Vibrational study of hybrid organic-inorganic perovskites

Metal halide perovskites (MHPs) have achieved striking success as low-cost photovoltaic and light-emitting devices owing to their long carrier lifetimes, long carrier diffusion lengths, and exceptional carrier protection from defects. Our recent study on the three-dimensional (3D) hybrid organic-inorganic MHPs (MAPbI_3, MA=CH₃NH₃), has shown that the reorientation of the polarized molecules can assist the polaron formation, and thus prolong the charge carrier lifetime. Yet the purely inorganic MHPs without organic molecules can also achieve a moderate photovoltaic performance, which indicates that vibrations of the inorganic perovskite framework must also play indispensable roles in the optoelectronic properties of MHPs through their interactions with the charge carriers. In general, there are two scenarios for the phonon-mediated polaron formation: (1) polaron formation facilitated by optical phonons and (2) overdamping of acoustic phonons. Upon heating, acoustic phonons in the sample get overdamped which reduces their interactions with charge carriers and charge carriers can survive for a longer time. Additional question is which momentum directions such phonon melting, or overdamping would occur in MHPs. These questions call for detailed studies on phonon dispersion relations as a function of temperature on MHPs using inelastic neutron scattering.
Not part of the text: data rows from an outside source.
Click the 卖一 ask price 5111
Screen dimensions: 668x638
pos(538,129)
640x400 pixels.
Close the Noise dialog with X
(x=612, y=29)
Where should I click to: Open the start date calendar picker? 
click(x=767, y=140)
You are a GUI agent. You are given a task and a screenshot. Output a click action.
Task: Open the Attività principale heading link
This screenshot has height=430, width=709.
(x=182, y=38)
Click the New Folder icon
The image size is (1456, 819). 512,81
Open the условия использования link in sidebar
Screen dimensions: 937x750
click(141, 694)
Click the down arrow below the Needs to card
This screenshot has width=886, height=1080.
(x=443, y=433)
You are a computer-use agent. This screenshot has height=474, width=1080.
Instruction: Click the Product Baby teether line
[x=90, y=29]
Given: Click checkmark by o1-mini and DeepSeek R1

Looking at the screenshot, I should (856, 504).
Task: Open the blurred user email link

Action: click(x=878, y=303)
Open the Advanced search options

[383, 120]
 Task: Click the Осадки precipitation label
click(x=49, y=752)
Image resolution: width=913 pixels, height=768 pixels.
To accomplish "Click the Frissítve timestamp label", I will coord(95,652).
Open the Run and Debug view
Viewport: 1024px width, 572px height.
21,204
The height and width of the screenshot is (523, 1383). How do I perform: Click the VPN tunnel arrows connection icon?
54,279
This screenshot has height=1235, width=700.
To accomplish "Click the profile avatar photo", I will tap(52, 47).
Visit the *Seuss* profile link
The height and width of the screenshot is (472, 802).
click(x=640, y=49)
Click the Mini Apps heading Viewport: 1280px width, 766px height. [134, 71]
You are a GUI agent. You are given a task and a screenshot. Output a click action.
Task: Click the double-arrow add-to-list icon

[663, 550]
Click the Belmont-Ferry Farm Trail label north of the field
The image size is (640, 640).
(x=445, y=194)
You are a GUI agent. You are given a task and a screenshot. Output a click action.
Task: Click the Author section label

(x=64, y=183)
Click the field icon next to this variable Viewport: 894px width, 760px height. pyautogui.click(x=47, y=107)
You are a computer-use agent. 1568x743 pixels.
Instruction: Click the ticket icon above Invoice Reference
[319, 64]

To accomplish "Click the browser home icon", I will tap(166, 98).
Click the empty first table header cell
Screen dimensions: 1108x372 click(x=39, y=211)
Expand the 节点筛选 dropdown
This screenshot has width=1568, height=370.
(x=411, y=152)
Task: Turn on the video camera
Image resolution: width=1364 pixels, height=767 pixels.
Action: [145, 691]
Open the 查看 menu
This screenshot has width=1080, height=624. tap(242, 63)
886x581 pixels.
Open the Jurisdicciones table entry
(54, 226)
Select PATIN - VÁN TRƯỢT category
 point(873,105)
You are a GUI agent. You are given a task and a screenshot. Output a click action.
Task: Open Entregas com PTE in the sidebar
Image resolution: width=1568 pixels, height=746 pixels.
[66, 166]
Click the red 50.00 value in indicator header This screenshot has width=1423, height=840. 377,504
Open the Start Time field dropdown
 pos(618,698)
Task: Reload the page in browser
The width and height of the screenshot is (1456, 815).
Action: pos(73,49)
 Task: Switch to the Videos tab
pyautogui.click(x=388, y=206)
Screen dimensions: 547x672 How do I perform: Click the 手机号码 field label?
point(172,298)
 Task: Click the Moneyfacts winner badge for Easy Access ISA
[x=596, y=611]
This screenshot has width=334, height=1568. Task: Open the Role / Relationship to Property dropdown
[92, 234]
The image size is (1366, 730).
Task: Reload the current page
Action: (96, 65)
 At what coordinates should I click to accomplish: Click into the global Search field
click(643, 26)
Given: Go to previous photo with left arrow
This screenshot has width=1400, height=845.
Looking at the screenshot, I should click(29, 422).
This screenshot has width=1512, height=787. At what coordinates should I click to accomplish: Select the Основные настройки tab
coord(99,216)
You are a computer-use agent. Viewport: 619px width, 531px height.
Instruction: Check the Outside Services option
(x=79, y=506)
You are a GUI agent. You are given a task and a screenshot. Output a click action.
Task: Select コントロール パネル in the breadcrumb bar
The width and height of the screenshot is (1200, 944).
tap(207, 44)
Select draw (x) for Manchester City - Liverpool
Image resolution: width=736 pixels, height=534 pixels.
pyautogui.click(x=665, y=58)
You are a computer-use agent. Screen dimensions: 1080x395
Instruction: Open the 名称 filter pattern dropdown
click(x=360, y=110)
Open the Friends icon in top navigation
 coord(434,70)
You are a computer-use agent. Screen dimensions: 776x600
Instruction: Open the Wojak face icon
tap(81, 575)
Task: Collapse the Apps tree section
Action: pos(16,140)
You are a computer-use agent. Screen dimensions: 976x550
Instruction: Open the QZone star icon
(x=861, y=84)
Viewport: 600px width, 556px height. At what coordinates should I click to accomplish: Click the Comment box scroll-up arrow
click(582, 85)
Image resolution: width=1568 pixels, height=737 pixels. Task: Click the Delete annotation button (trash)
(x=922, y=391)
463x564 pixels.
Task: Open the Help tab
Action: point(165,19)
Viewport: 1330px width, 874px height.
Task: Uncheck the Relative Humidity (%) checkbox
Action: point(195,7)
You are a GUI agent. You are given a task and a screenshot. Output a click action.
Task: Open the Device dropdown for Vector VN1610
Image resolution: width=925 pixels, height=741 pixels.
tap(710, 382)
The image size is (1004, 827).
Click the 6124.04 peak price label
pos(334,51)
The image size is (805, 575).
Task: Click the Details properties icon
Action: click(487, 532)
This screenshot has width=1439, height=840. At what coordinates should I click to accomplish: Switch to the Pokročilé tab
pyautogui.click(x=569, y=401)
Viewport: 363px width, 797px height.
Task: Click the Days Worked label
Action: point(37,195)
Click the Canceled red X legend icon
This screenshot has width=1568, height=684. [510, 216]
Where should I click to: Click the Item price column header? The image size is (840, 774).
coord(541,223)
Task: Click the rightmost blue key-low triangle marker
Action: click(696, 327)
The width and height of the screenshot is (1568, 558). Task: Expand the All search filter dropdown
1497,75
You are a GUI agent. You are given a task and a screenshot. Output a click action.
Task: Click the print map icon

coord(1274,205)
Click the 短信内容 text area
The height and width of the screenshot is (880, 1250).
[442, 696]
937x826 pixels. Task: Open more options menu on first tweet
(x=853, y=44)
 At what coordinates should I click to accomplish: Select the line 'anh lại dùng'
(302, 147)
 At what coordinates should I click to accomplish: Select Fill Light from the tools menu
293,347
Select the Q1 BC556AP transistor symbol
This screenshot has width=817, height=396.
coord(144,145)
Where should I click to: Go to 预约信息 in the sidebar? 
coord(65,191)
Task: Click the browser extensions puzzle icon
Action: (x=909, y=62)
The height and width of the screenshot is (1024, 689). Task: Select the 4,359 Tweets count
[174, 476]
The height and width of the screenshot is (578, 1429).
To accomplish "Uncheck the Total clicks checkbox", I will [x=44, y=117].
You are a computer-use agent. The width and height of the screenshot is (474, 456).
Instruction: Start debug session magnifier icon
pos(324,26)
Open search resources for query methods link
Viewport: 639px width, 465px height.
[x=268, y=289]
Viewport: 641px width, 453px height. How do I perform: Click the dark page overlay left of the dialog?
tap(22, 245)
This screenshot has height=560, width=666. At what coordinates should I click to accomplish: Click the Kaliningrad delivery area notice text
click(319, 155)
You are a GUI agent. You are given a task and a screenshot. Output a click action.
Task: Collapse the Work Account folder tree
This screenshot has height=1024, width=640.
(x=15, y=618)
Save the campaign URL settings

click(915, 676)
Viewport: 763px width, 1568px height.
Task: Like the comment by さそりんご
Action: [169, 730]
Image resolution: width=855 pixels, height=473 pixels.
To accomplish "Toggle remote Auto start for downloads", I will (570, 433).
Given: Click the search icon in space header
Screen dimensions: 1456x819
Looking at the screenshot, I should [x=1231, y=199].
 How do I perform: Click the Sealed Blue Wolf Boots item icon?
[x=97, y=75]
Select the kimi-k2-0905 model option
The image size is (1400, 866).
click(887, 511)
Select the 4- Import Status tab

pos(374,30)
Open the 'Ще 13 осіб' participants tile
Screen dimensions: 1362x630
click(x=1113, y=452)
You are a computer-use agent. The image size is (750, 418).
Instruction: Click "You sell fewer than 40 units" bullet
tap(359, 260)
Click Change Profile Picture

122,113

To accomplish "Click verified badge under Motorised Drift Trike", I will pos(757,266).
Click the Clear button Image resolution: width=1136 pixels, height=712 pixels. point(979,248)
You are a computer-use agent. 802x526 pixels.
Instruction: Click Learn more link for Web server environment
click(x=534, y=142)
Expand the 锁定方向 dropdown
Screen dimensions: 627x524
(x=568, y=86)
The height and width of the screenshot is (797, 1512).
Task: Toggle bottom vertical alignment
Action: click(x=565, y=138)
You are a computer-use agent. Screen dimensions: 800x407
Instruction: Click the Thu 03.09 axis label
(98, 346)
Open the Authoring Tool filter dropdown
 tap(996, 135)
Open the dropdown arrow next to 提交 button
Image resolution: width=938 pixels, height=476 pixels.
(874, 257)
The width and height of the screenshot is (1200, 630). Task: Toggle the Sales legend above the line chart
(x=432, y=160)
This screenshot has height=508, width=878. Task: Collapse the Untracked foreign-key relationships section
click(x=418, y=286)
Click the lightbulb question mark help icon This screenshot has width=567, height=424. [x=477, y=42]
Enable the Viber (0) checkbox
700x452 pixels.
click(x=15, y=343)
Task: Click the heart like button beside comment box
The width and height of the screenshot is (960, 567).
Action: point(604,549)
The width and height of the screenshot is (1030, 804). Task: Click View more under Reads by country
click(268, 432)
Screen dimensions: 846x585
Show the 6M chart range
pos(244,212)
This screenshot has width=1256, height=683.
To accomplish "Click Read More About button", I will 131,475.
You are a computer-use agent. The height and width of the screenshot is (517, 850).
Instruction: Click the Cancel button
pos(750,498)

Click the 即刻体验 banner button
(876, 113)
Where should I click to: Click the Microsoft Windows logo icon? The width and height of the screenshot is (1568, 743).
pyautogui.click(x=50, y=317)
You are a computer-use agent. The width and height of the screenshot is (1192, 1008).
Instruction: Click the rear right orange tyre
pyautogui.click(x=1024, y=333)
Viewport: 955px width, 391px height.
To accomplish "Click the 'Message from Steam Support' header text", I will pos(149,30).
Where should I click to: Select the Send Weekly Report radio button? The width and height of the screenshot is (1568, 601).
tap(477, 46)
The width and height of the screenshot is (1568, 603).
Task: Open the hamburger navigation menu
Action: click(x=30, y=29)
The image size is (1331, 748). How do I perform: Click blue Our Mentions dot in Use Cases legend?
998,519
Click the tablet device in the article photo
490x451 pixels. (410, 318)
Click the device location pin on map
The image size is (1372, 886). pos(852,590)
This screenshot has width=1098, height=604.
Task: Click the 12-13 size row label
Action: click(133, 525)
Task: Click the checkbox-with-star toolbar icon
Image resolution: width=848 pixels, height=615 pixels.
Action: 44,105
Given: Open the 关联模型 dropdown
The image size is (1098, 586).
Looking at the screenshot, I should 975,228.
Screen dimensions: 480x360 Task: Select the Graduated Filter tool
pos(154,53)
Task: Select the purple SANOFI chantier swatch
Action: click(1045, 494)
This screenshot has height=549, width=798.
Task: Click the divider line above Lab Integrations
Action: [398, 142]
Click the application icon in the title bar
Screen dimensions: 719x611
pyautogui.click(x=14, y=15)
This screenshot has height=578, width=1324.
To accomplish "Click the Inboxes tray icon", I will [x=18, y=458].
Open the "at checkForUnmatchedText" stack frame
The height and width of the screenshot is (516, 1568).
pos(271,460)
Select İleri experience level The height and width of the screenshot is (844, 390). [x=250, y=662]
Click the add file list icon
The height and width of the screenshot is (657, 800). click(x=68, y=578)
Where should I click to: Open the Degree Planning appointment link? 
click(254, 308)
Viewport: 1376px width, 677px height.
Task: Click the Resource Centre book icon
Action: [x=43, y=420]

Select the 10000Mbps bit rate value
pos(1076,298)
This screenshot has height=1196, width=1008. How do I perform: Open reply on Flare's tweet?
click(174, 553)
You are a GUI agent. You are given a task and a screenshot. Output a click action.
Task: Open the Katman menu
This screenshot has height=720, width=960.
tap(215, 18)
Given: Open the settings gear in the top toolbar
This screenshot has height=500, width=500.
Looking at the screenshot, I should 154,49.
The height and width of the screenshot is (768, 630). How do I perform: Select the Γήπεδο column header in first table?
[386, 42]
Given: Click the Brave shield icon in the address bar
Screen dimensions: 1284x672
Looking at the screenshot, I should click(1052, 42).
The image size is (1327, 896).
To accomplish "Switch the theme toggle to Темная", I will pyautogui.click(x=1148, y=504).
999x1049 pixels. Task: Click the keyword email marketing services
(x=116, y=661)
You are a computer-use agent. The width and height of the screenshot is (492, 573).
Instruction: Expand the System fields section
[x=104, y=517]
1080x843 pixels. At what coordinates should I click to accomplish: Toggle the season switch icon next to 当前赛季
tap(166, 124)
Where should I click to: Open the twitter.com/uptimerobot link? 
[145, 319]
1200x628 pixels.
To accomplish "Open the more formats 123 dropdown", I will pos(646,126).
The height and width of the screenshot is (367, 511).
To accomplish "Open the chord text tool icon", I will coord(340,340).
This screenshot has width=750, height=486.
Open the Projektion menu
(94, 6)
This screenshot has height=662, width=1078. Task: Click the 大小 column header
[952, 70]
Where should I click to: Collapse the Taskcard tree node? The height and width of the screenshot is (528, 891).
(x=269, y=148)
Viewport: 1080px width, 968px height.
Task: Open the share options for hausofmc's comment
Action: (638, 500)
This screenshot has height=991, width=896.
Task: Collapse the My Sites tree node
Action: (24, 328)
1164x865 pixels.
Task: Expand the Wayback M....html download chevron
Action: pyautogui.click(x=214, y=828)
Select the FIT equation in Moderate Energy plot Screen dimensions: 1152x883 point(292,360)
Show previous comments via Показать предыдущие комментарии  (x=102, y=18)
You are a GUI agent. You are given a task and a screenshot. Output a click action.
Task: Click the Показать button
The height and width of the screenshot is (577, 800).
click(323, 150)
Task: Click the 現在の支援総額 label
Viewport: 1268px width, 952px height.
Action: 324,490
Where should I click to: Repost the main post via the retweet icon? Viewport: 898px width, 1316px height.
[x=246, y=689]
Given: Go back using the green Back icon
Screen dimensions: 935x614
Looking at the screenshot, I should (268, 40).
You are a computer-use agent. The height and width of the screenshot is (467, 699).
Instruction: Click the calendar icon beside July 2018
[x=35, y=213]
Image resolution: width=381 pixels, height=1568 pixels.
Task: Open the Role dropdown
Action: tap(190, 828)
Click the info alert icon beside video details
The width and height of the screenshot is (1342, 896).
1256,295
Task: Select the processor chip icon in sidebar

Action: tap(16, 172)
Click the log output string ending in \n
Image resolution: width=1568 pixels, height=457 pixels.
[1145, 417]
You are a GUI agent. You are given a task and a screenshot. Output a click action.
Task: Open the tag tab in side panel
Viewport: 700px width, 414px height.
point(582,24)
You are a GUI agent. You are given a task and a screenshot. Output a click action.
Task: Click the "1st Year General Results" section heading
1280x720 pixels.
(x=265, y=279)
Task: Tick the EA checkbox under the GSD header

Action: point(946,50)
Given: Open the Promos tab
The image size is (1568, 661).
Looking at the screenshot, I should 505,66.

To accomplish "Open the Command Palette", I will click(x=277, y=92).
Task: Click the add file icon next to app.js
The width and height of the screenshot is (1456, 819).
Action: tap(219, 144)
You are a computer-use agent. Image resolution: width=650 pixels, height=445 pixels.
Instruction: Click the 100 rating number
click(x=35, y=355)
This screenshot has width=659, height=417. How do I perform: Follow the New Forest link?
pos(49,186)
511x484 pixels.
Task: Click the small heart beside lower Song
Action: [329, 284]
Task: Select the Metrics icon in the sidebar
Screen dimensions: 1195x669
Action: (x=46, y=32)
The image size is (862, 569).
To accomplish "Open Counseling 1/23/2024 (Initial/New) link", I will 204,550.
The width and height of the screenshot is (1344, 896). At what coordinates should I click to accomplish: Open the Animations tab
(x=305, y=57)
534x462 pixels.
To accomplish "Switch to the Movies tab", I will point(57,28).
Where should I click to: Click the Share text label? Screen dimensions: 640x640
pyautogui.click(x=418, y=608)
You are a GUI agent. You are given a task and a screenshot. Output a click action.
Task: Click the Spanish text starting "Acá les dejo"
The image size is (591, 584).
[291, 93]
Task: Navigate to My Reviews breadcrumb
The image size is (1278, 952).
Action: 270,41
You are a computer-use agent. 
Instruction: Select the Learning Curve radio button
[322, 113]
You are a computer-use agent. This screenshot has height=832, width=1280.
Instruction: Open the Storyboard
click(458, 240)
We would be presenting our results from inelastic neutron scattering measurements on partial-deuterated powder sample of MAPbI₃ and non-deuterated single crystal of MAPbBr₃. Both results showed that the well-defined optical phonons get overdamped in the material’s tetragonal phase (above 165 K for MAPbI₃ and 145 K for MAPbBr₃), which coincides with polaron formation in these materials. We would also present our results from DFT calculations to show phonon modes along specific Brillouin zone directions as a function of temperature throughout all its structural phases.